Sortie à vélo sur le « Sentier Mémoire de la Résistance »

Le projet pédagogique Mon territoire à vélo a, cette année, été concrétisé mardi 10 juin par une sortie historique. Tout au long de la journée, les élèves de la classe de 2ᵈᵉ 2 ont parcouru l’itinéraire pensé par Jean-Pierre Sautonie.

Retour SommaireLe projet

« Mon territoire à vélo » possède deux finalités.

D’une part, il s’agit de faire découvrir aux jeunes, des lieux caractéristiques du territoire sur lequel ils vivent. L’année passée avec un site industriel en activité (distillerie de Paul Mouton), un autre rendu à la nature (carrière du lagon à Corgnac), une activité touristique patrimoniale (vélorail) ; cette année avec cette visite itinérante de lieux de mémoires portant sur les activités de la Résistance durant la IIe Guerre Mondiale.

D’autre part, il s’agit de permettre à ces élèves de prendre conscience, petit à petit, de leur « pouvoir de déplacement autonome » et de toutes les opportunités que cela leur ouvre : culture, sport, vie sociale, travail…

Retour SommaireL’objet 2025

Le « Sentier Mémoire de la Résistance » a été pensé par Jean-Pierre Sautonie, dans le cadre de son activité au sein de l’Association nationale des anciens combattants de la Résistance (ANACR). Après son décès, l’idée a été concrétisée par Patrick Grandchamp et Jean-Paul Bedoin. Ils ont tracé un circuit, accessible aux cyclistes de tous niveaux (entièrement sur route goudronnée), de 32 km, largement faisable à la journée.
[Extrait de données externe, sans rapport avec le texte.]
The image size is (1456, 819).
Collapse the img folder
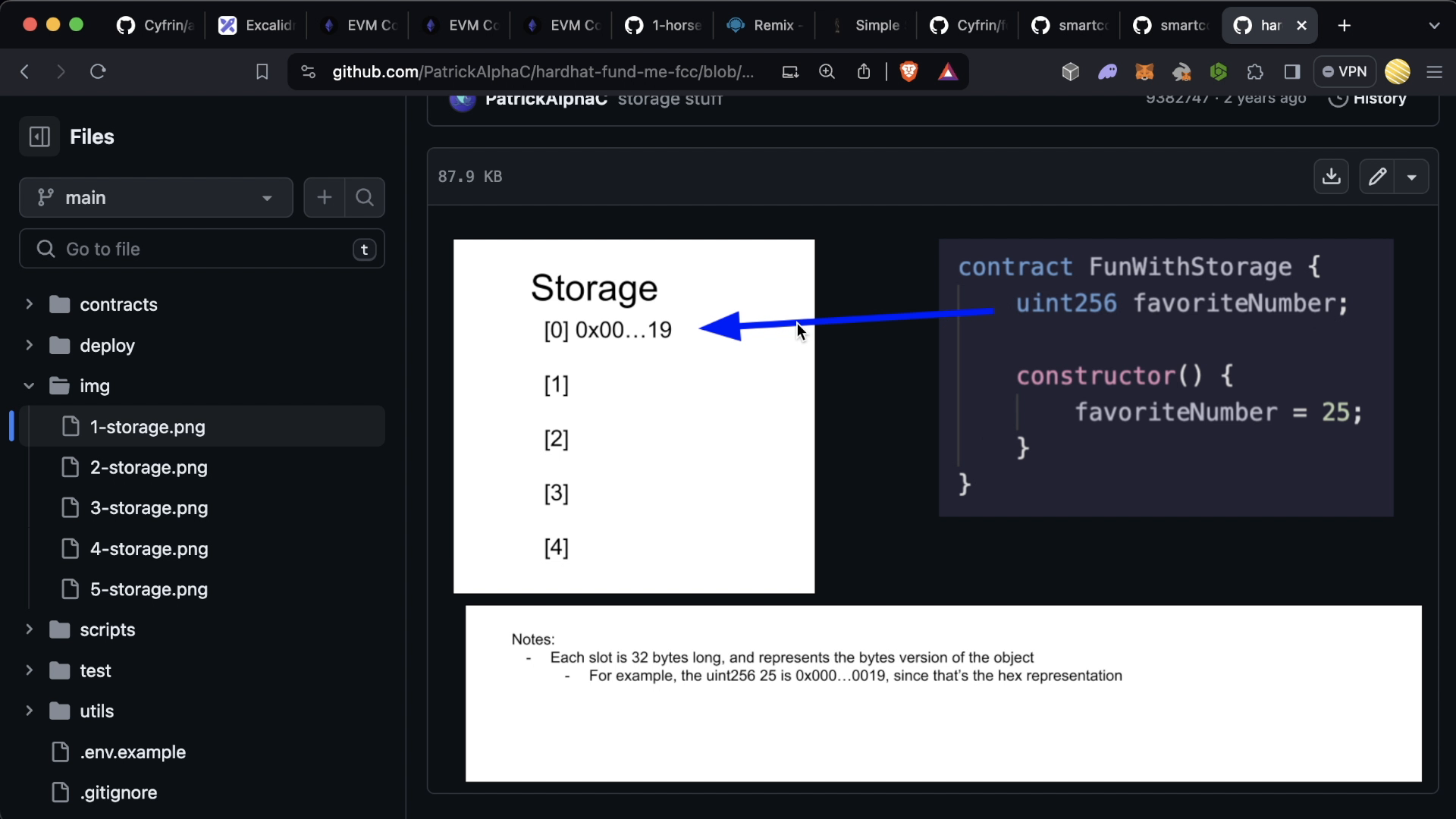point(29,386)
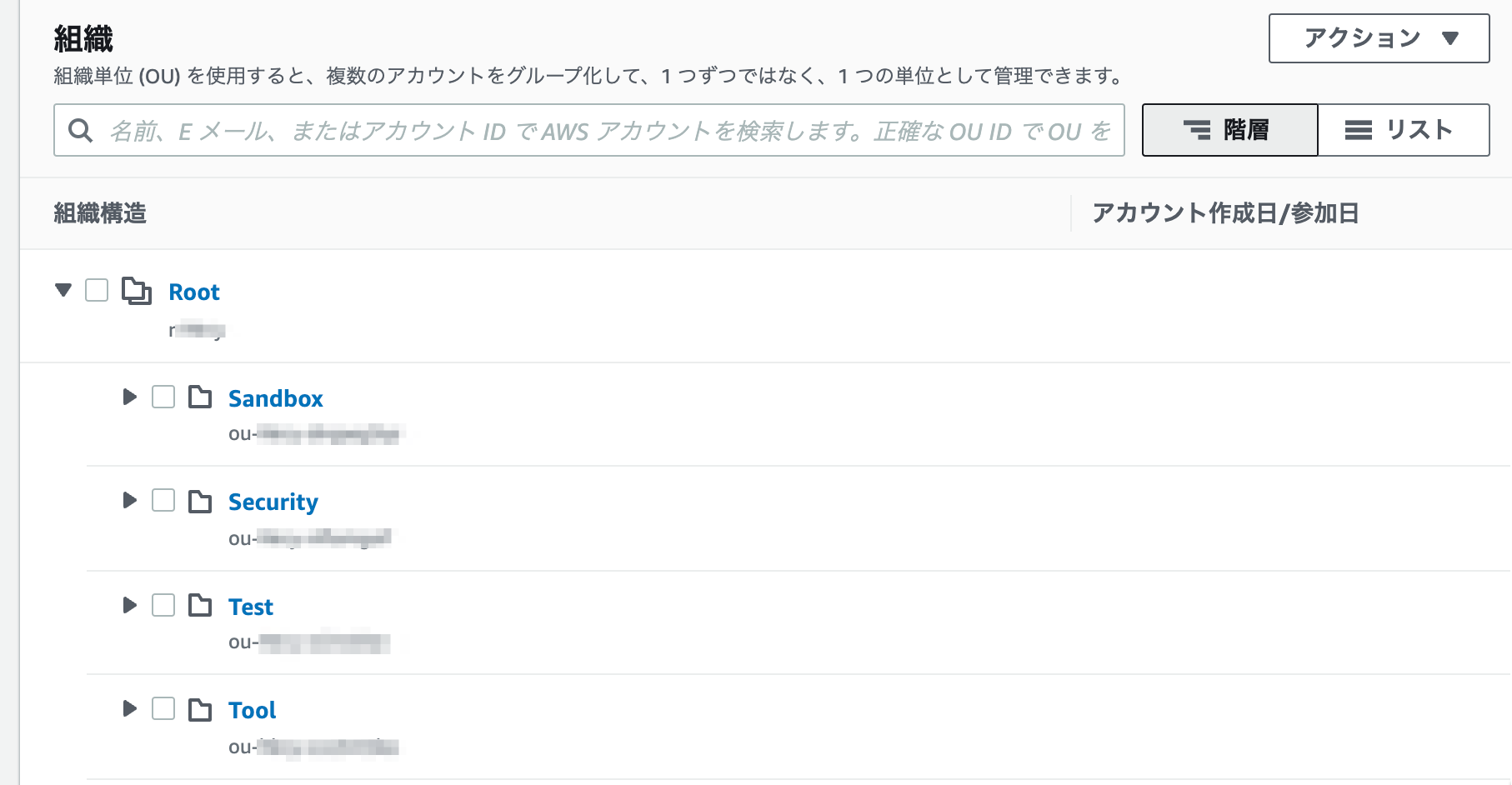1512x785 pixels.
Task: Open the アクション dropdown menu
Action: [x=1379, y=38]
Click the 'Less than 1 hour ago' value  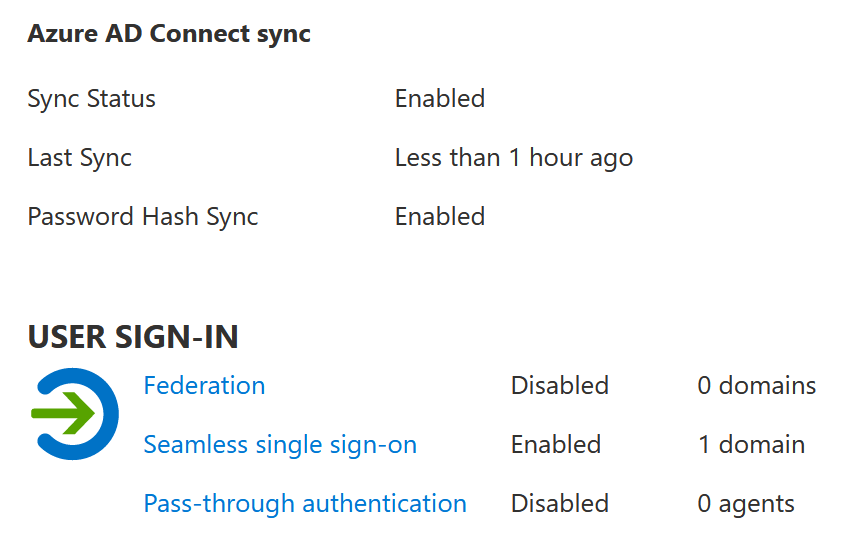pos(514,159)
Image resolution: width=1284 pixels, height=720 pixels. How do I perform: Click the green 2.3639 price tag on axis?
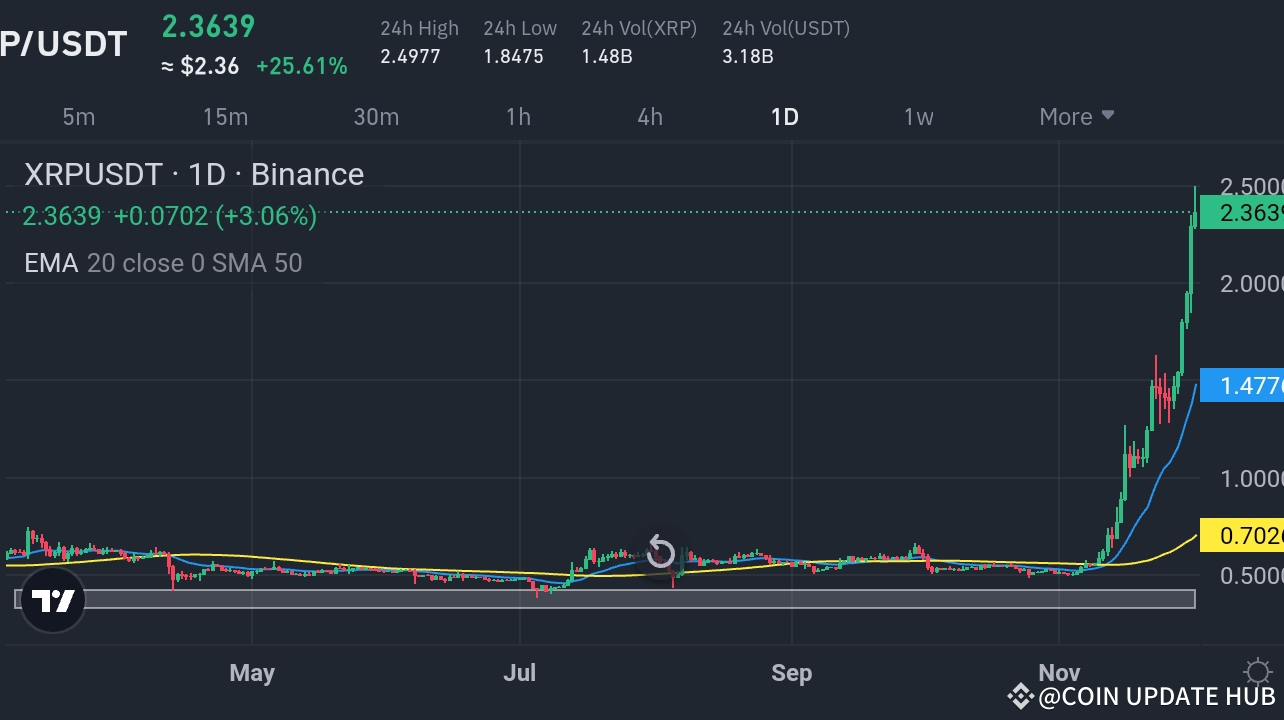pos(1243,212)
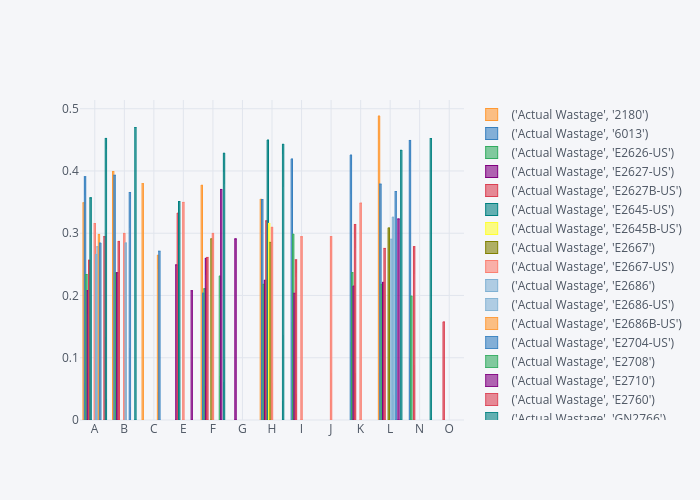Hide the '6013' series in legend
The image size is (700, 500).
[579, 134]
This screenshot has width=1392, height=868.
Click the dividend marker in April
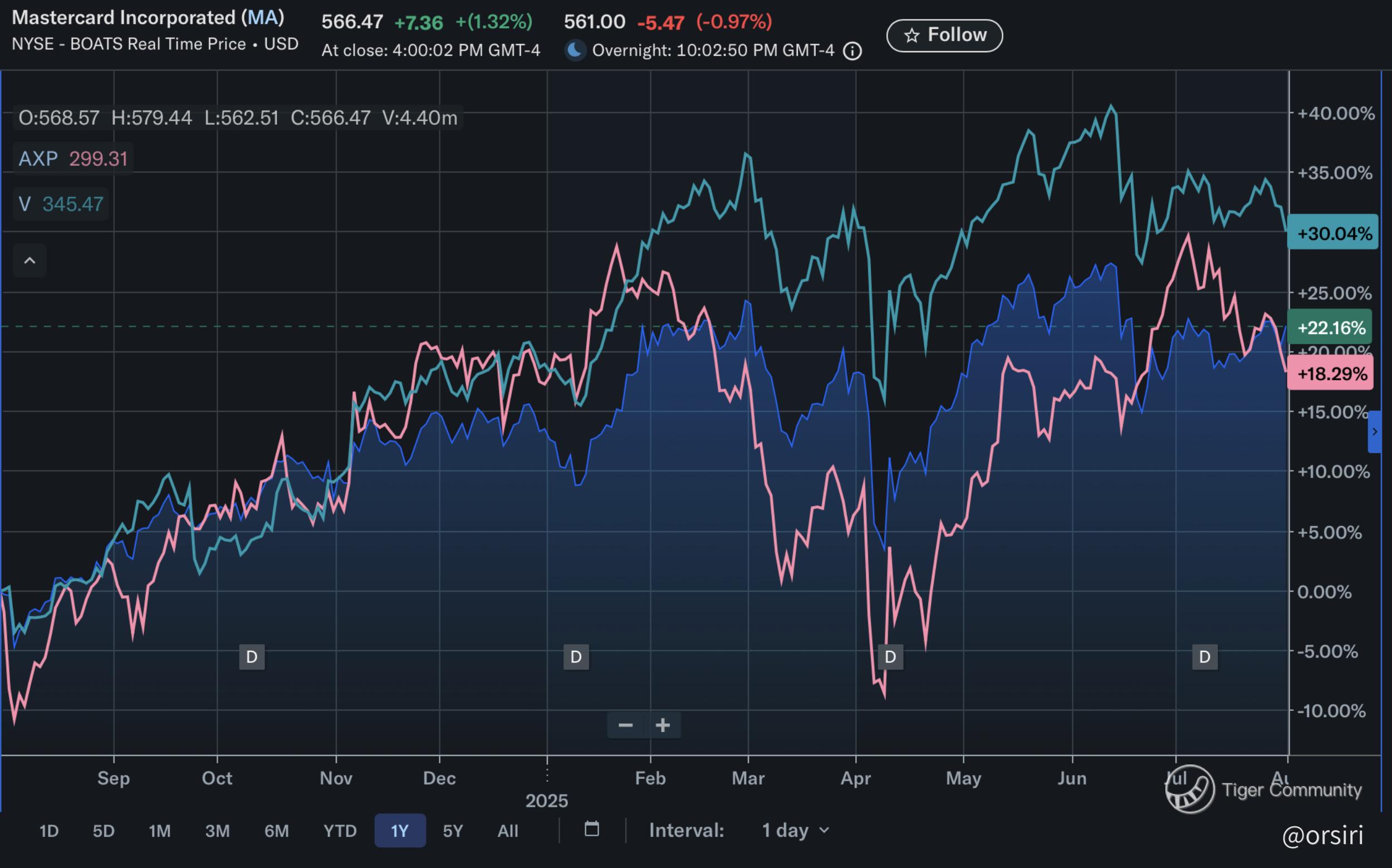click(x=890, y=657)

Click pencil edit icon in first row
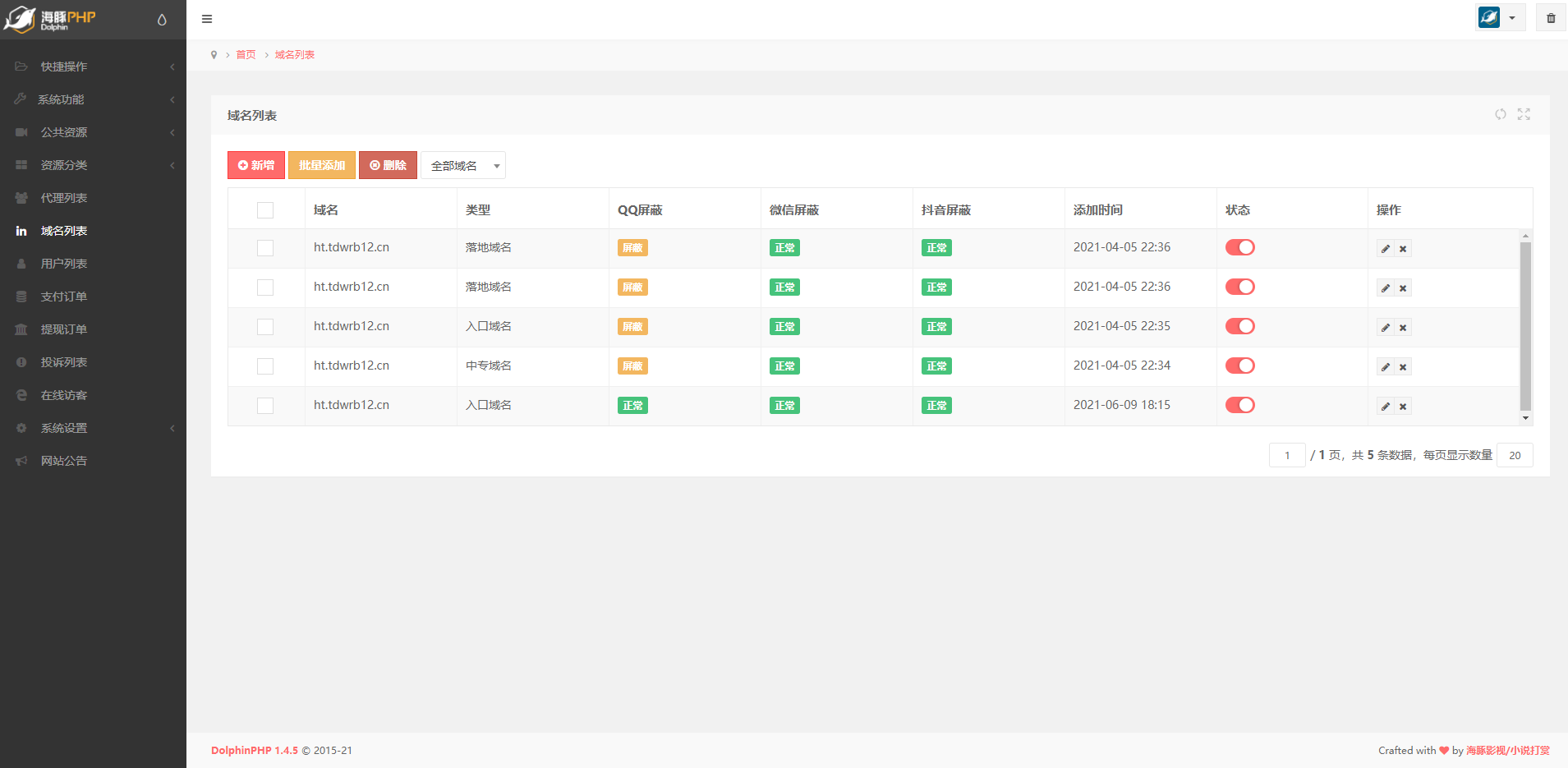tap(1386, 249)
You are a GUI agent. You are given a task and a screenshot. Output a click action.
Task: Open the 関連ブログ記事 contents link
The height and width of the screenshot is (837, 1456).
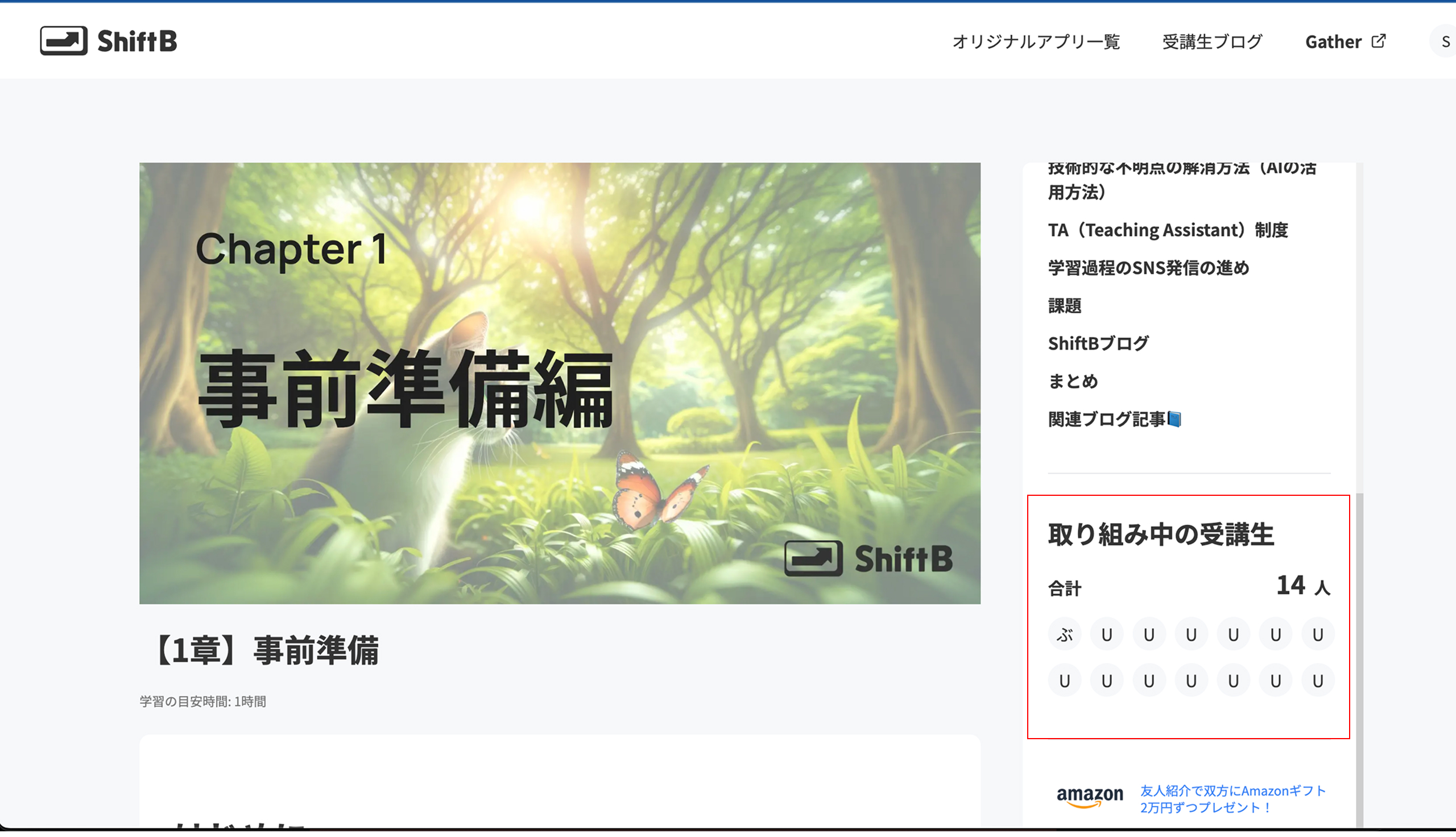click(1106, 420)
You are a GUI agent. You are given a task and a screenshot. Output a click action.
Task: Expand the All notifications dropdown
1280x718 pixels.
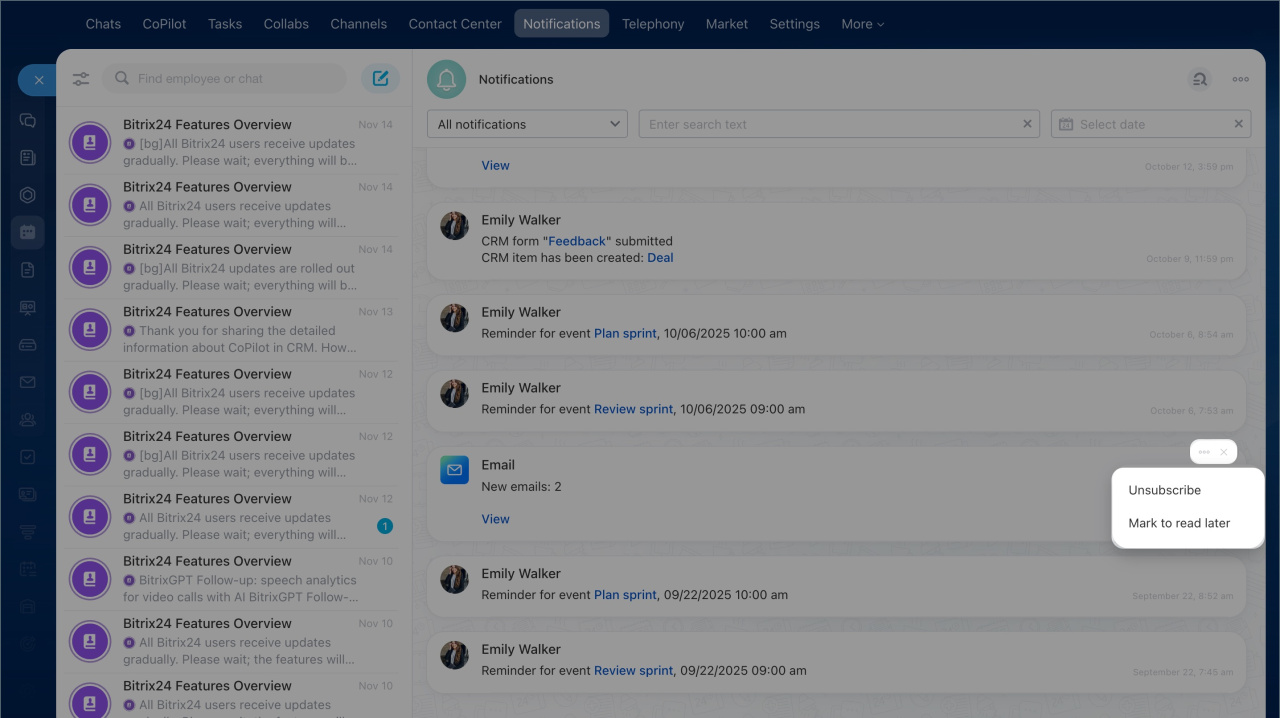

L’itinéraire retenu passe par quinze lieux de mémoire de diverse nature : Résistants fusillés, embuscade, crash aérien, domicile de Résistants déportés… Certains font partie du quotidien des habitants (la stèle à L’Âge sur le bord de la D76, la plaque commémorant Camille Bedin), d’autres en dehors des sentiers battus (le site du crash à La Morenchie…).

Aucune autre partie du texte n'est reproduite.